- TASK INSTRUCTIONS:
a) In the design notes on batched activity log writes, what buffer size triggers a flush to SQLite?
b) From the design notes on batched activity log writes, transcribe word for word the passage that begins with the words containing "Trade-off: Requires maintaining" and ends with "(250ms max delay)".

Trade-off: Requires maintaining the event interface alongside the emitting code. Accepted because the event interface also serves as documentation of the system's event catalog.

16. Batched Activity Log Writes

Decision: Buffer ActivityLedger writes in memory and flush to SQLite every 250ms or when the buffer reaches 64 entries, whichever comes first.

Rationale:

During peak activity (agent spawns, multiple lock acquisitions, rapid tool calls), the ledger could see dozens of writes per second
Individual SQLite inserts under WAL are fast (~0.1ms), but the overhead of many small transactions adds up
Batching amortizes transaction overhead while keeping write latency imperceptible to users (250ms max delay)

- RAW DATA:
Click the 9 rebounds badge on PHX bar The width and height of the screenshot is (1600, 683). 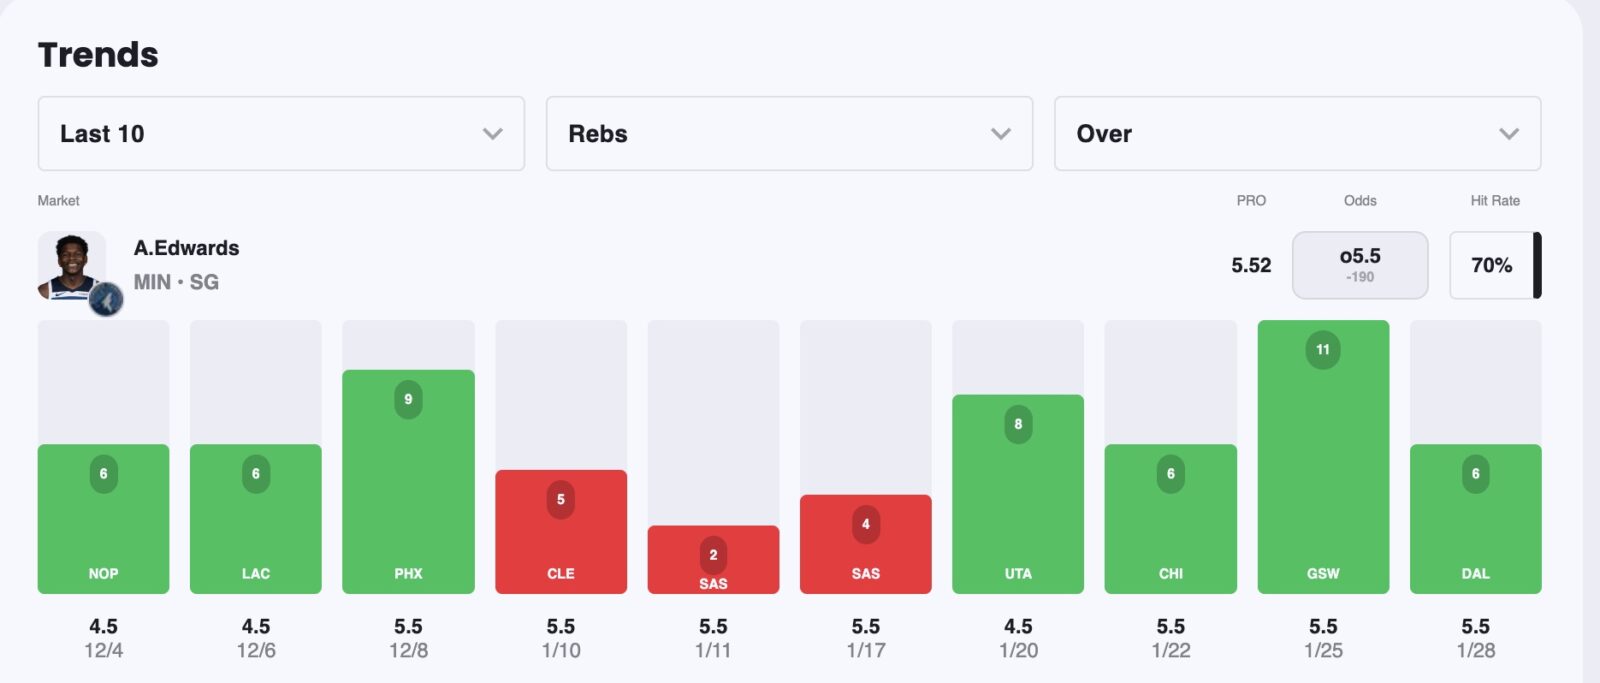click(408, 399)
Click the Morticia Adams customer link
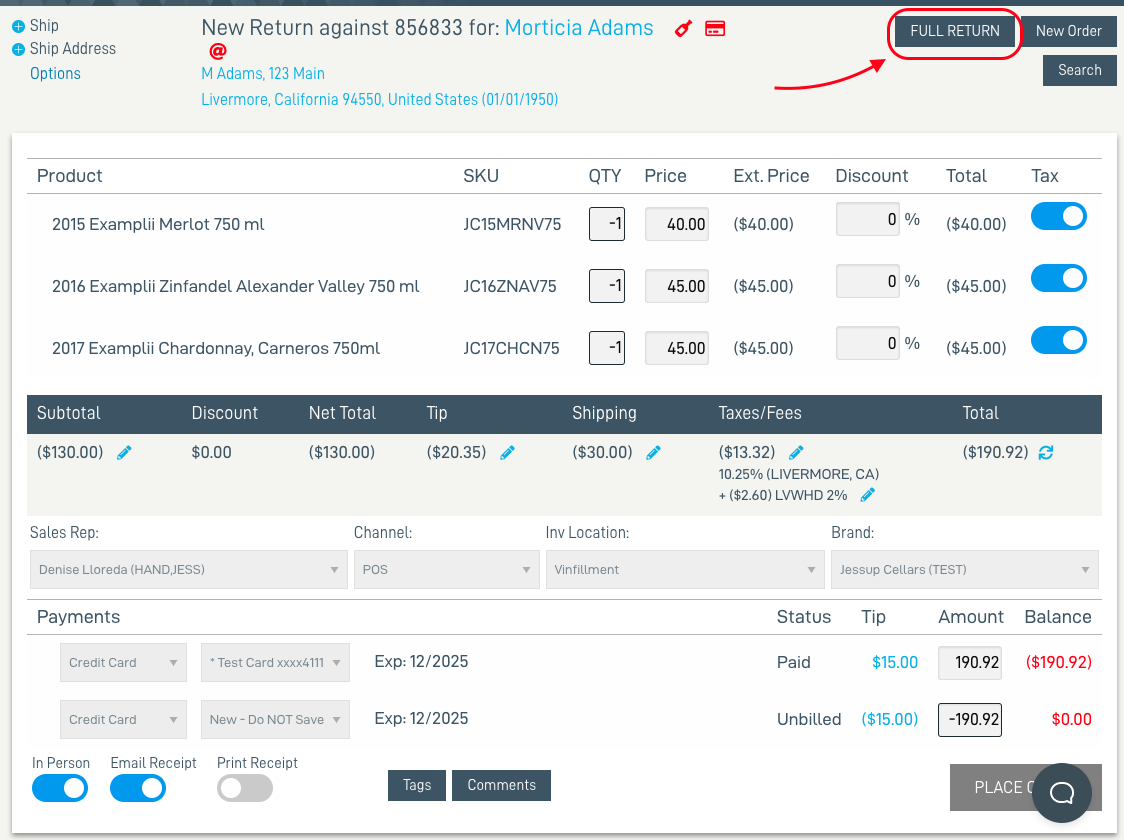 (x=578, y=28)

- EXPECTED RESPONSES:
a) 64 entries

b)
Trade-off: Requires maintaining the event interface alongside the emitting code. Accepted because the event interface also serves as documentation of the system's event catalog.

16. Batched Activity Log Writes

Decision: Buffer ActivityLedger writes in memory and flush to SQLite every 250ms or when the buffer reaches 64 entries, whichever comes first.

Rationale:

During peak activity (agent spawns, multiple lock acquisitions, rapid tool calls), the ledger could see dozens of writes per second
Individual SQLite inserts under WAL are fast (~0.1ms), but the overhead of many small transactions adds up
Batching amortizes transaction overhead while keeping write latency imperceptible to users (250ms max delay)